Human Salivary Histatin 5 Causes Disordered Volume Regulation and Cell Cycle Arrest in Candida albicans

Abstract

ABSTRACT Human salivary histatin 5 (Hst 5) is a nonimmune salivary protein with antifungal activity against an important human pathogen, Candida albicans. The candidacidal activity of histatins appears to be a distinctive multistep mechanism involving depletion of the C. albicans intracellular ATP content as a result of nonlytic ATP efflux. Hst 5 caused a loss of cell viability concomitant with a decrease in cellular volume as determined both by a classical candidacidal assay with exogenous Hst 5 and by using a genetically engineered C. albicans strain expressing Hst 5. Preincubation of C. albicans cells with pharmacological inhibitors of anion transport provided complete or substantial protection from Hst 5-induced killing and volume reduction of cells. Moreover, intracellular expression of Hst 5 resulted in a reduction in the population mean cell volume that was accompanied by an increase in the percentage of unbudded cells and C. albicans cells in the G 1 phase. Following expression of Hst 5, the smallest cells sorted by fluorescence-activated cell sorting from the total population did not replicate and were exclusively in the G 1 phase. Cells with intracellularly expressed Hst 5 had greatly reduced G 1 cyclin transcript levels, indicating that they arrested in the G 1 phase before the onset of Start.

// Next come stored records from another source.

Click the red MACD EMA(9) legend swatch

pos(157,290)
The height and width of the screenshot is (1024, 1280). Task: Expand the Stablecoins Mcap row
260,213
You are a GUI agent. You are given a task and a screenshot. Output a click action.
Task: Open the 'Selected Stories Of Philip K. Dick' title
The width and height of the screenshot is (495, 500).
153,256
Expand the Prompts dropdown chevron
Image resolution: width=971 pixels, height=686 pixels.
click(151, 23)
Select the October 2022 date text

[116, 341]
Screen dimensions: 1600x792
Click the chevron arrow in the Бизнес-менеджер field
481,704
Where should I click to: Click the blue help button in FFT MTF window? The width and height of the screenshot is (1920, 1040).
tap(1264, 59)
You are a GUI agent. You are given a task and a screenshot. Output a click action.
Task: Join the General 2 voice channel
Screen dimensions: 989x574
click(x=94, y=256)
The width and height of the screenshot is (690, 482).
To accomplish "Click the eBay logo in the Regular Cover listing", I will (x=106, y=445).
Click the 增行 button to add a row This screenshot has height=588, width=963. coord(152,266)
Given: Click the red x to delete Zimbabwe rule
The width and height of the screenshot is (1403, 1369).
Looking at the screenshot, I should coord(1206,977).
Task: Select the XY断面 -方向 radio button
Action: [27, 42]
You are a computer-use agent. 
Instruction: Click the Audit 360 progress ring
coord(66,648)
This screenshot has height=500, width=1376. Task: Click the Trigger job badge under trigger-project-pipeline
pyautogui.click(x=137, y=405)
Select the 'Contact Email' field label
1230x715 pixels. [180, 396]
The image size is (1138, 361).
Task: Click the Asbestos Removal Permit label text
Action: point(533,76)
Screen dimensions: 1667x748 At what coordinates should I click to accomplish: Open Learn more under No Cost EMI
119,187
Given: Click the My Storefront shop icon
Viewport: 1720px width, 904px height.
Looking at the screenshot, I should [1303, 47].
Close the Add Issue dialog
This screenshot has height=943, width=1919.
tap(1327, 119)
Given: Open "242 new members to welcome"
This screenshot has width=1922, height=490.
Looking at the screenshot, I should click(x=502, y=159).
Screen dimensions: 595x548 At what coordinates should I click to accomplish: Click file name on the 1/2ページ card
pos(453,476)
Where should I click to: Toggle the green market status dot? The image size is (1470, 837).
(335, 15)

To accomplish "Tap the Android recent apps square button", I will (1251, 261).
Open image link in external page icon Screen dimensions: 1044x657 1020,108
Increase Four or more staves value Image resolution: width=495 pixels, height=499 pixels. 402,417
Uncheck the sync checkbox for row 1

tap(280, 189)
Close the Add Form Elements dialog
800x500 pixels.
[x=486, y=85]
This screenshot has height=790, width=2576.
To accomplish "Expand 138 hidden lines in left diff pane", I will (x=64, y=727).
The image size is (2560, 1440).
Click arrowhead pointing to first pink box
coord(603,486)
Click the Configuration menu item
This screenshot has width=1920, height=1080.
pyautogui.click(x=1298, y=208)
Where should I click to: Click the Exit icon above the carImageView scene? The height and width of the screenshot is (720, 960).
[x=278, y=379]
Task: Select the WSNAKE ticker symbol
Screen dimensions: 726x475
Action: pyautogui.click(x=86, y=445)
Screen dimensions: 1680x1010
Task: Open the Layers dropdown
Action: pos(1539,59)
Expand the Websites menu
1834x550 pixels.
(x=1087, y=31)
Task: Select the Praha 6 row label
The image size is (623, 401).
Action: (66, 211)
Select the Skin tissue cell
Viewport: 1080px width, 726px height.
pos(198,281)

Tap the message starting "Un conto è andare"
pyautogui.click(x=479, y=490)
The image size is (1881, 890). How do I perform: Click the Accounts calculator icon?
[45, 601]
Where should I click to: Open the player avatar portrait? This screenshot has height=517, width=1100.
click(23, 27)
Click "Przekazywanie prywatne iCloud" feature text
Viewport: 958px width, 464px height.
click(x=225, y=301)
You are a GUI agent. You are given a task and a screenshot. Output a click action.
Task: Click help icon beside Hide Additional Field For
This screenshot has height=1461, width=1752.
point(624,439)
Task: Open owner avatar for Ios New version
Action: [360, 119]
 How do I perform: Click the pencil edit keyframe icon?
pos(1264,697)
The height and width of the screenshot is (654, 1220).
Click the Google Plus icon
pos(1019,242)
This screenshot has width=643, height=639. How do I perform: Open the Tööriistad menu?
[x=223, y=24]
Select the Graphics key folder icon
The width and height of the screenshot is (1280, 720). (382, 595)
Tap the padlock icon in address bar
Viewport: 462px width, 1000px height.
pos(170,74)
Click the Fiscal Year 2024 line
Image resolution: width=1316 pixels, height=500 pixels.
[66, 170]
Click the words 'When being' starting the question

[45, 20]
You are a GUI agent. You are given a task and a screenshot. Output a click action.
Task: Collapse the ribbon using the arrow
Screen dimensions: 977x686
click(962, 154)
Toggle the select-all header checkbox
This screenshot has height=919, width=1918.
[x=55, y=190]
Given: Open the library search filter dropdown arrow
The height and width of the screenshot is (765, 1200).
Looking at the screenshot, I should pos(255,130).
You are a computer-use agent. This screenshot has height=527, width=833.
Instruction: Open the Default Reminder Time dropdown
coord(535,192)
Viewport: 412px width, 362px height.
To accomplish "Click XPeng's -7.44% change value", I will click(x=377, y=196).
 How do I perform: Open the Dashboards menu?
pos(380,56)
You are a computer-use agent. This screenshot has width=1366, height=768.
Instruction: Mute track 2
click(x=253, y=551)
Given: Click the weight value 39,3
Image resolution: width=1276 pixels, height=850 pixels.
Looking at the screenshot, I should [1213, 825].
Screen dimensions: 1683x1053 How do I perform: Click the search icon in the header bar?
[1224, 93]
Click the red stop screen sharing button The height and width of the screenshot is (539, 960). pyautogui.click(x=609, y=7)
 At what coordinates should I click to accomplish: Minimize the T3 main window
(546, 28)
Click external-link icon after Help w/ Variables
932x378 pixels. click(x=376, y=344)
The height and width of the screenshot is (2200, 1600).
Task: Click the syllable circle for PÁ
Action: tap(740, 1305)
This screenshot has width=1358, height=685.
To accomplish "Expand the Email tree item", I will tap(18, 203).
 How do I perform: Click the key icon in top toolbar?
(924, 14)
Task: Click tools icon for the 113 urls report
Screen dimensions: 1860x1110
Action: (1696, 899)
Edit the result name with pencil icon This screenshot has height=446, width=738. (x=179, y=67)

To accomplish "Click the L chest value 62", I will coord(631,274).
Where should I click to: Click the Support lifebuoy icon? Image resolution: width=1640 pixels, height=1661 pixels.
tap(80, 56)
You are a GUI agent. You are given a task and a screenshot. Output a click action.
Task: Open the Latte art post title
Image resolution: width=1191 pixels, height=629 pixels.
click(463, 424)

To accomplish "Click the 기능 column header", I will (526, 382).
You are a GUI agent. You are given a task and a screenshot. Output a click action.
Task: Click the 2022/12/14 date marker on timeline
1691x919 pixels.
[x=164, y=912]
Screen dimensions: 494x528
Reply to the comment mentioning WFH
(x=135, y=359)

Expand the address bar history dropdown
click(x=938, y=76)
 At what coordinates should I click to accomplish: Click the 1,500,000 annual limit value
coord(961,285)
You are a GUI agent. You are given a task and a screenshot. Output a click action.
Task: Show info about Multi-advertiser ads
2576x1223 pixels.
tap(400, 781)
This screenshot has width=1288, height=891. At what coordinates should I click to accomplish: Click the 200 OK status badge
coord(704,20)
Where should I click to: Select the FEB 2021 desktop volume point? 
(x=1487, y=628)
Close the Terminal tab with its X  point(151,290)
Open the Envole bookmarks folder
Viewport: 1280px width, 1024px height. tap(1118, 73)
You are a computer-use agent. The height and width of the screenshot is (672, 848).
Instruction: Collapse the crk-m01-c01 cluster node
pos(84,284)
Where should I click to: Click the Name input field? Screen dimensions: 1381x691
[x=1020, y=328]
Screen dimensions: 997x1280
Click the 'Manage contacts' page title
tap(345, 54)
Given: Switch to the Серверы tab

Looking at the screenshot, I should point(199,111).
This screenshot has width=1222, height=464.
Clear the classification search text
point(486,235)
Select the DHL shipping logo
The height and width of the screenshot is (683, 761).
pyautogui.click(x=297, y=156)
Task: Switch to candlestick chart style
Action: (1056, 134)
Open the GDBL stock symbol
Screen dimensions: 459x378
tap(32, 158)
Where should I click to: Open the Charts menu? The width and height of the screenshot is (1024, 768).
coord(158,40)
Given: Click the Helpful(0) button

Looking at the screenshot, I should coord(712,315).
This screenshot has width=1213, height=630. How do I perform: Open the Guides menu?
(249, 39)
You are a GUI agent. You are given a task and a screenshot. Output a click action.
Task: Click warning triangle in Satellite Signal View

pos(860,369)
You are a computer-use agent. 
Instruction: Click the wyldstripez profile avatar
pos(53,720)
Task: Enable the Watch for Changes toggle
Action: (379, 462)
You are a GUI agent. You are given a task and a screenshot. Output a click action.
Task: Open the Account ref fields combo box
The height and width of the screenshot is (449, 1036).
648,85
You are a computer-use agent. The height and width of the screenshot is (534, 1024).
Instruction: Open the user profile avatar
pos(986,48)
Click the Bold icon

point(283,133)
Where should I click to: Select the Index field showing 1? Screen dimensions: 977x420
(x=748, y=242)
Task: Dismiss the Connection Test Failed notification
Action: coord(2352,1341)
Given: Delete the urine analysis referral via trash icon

Our data demonstrate that a key determinant in the mechanism of Hst 5 toxicity in C. albicans cell s is the disruption of regulatory circuits for cell volume homeostasis that is closely coupled with loss of intracellular ATP. This novel process of fungicidal activity by a human salivary protein has highlighted potential interactions of Hst 5 with volume regulatory mechanisms and the process of yeast cell cycle control.